Once we were done playing, people in the group were given the opportunity to share their own activity ideas. Only a couple of people volunteered though, and I think doing that on the first day was perhaps not the best option – people were still a bit unsure of the audience and exactly what was expected.
Dinner and Science Show
At the end of the afternoon, we were taken back to the ANU where we had a dinner of roast meats and salads. For some reason we almost ran out of baked potatoes, so by the time my table got there we were explicitly told to take only one each, while others on previous tables had taken many. Oh well, it seemed like a learning experience for the caterers too!
After dinner we were in for a real treat – a science show from Science ShowOffs!
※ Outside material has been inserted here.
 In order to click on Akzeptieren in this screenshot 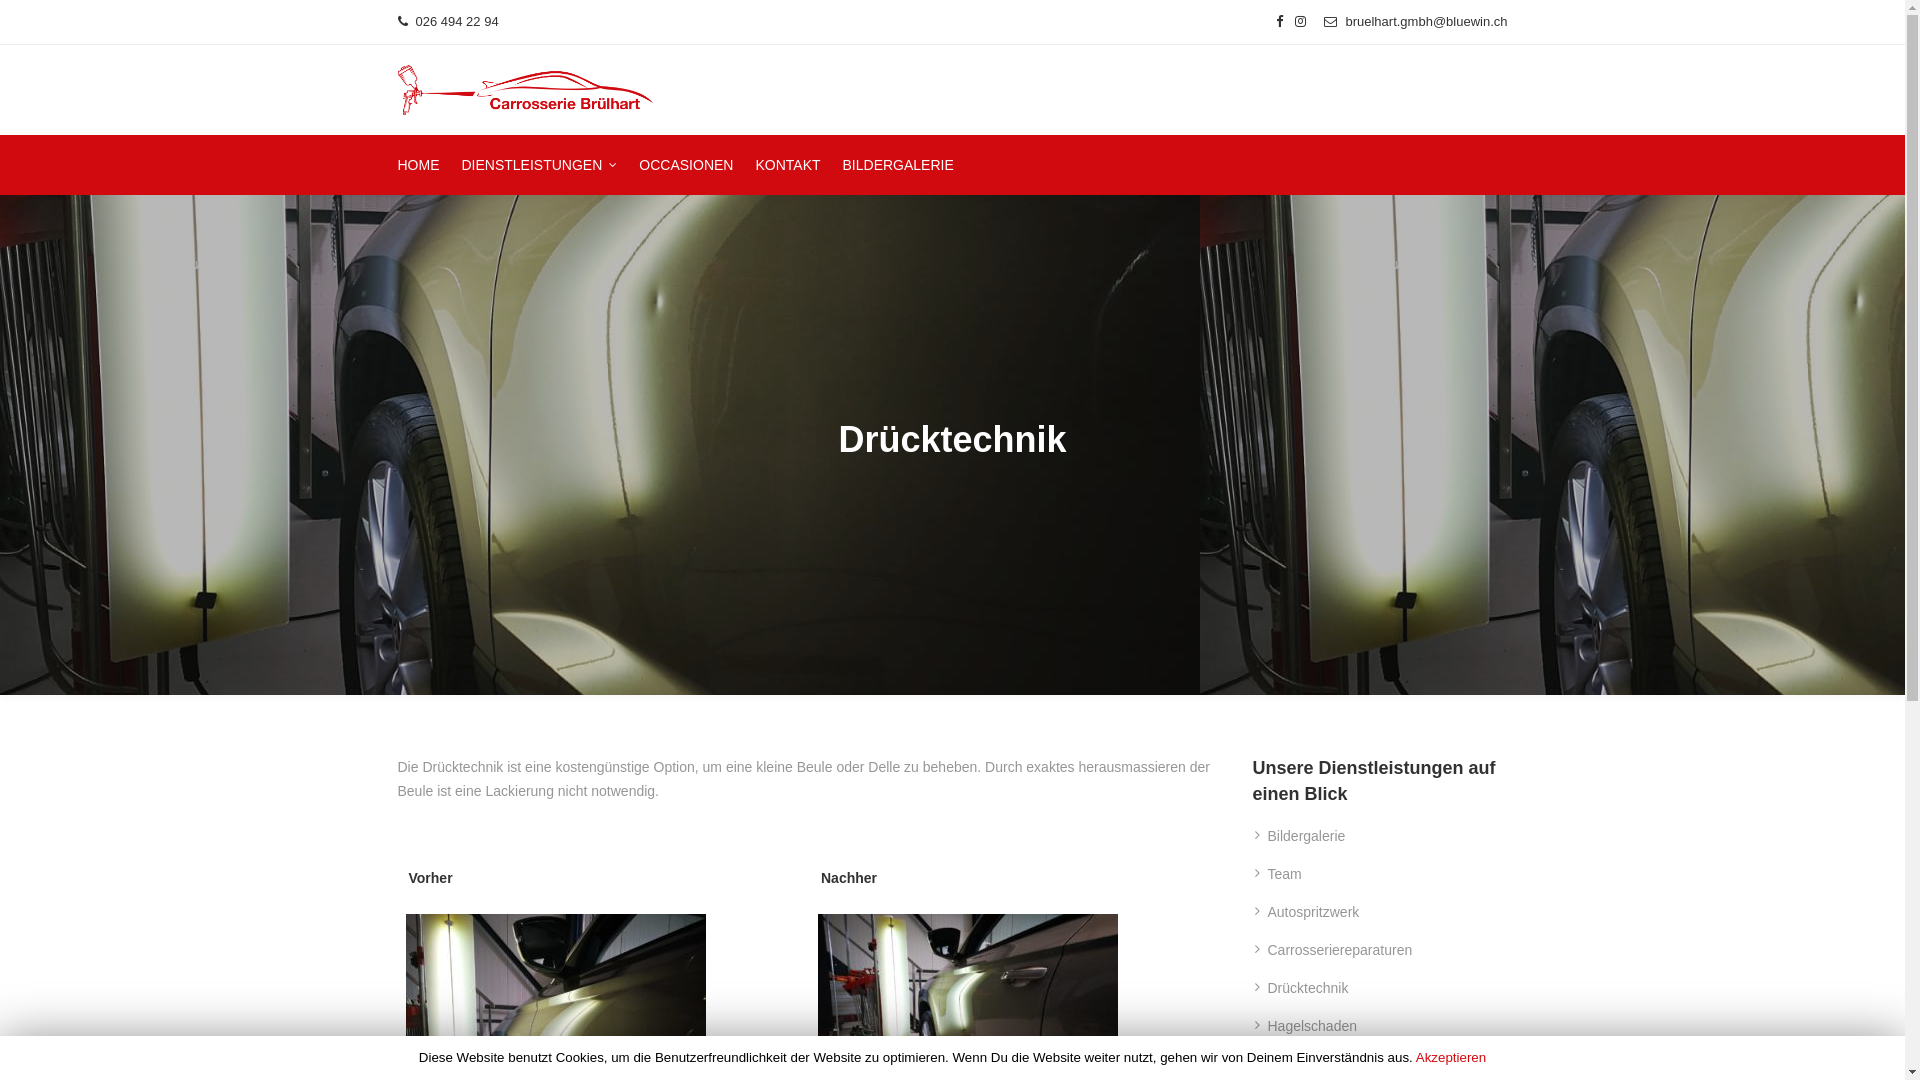, I will do `click(1451, 1058)`.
The evening was filled with explosions and hilarity, and quite a few tips for engagement too. It reminded me of the importance of ‘shock science’ experiments, ones that excite and amaze the audience in order to increase engagement. I admit I haven’t done many of them before, but I think I should opt to do more of it this year. There’s nothing quite like watching a cannon of teddy bears explode, or a giant pillar of steam come out of a giant bin of dry ice when it combines with boiling water. If you get the opportunity, I would highly recommend Dr Graham Walker’s show, he includes a lot of science (and even some maths and engineering), and so many jokes that it really was a fantastic way to end our first day of STEM X.
We all went to bed in high spirits, looking forward to the remainder of the week, even if our brains were already feeling a bit full after a few weeks of Christmas holidays!